Believe it or not, we left some stuff out of our More Than You Wanted to Know About Financial Due Diligence post. Financial Due Diligence (“FDD”) reports are tailored pieces of commissioned work. The scope changes based on numerous factor, including who is commissioning the work (buyer vs. seller), the budget, and a multitude of deal specific considerations (industry, deal size, etc.). Below are descriptions of a few additional common FDD analyses.
Reconciliations. FDD analysis usually starts by reconciling the trial balance data to the audited financial statements (or reviewed statements if there are no audited statements) to identify any material variances. It is the starting point for all the analysis and ensures the starting point earnings (i.e., EBITDA) is correct. It will also include other reconciliations, such as tying out the trial balance data to transaction or customer level databases.
Cash Proofs. FDD analysis sometimes includes a cash proof, especially in instances where the company being diligenced has not been audited. A cash proof typically consists of separate complimentary analyses, a proof of revenue and a proof of expenses. Sometimes only a proof of revenue is completed. A proof of revenue is where you attempt to reconcile reported revenue to the bank statement cash inflows. A proof of expense is where you attempt to reconcile reported expenses to the bank statement cash outflows. This can be a tedious exercise that almost always does not completely tie out exactly, but it is prudent to complete to guard against fraud or simply inaccurate financial statements (and the look stupid risk for investors).
Accounting & Finance Policies & Infrastructure. FDD often includes an examination and commentary (whether formally in the report and/or provided verbally to the client) on the infrastructure, systems, policies, and procedures of the accounting and finance department of the business being diligenced.

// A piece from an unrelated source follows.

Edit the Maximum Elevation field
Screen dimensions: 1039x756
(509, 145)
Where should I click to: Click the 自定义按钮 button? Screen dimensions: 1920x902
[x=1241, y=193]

Customer / Segmentation Analysis. FDD analysis often examines revenue and profitability trends by customer, channel, product, SKU, or other segmentation that may better inform the quality of revenue and quality of earnings. This may extend to other complimentary analyses, such as price, volume, and mix analysis. Much of this type of analysis is performed at the transaction level. Some TAS / FDD groups have separate data analytics teams that may process customer or transaction level data in a more granular fashion.
AR & AP Agings. FDD analysis customarily examines accounts receivable (“AR”) and accounts payable (“AP”) agings, usually by customer and vendor. The AR agings attempts to identify potentially uncollectible receivables or slow paying customers, while the AP agings attempt to identify if the company is stretching any of its vendors, has any disputed AP, and if it is fully using payment terms extended it. Both aging schedules can have a Quality of Earnings (“QofE”) impact, a Net Working Capital (“NWC”) impact, and stretched payables could be considered a debt-like (“DDL”) item.
Industry Specific Analyses. FDD analysis may include certain industry specific analyses. For example, in SaaS or other subscription businesses, it is very common for FDD reports to closely examine such key performance indicators as annual recurring revenue (“ARR”) or monthly recurring revenue (“MRR”) in addition to gross and net dollar and customer retention. Multi-site retail businesses might have unit economic performance metrics, such as buildout capex, store ramps, breakeven and payback metrics, and same store sales growth (“SSSG”). In third-party reimbursed healthcare businesses, detailed gross vs. net revenue analysis by payor is common. Most industries have specific analyses that are customary and important to investors in those spaces.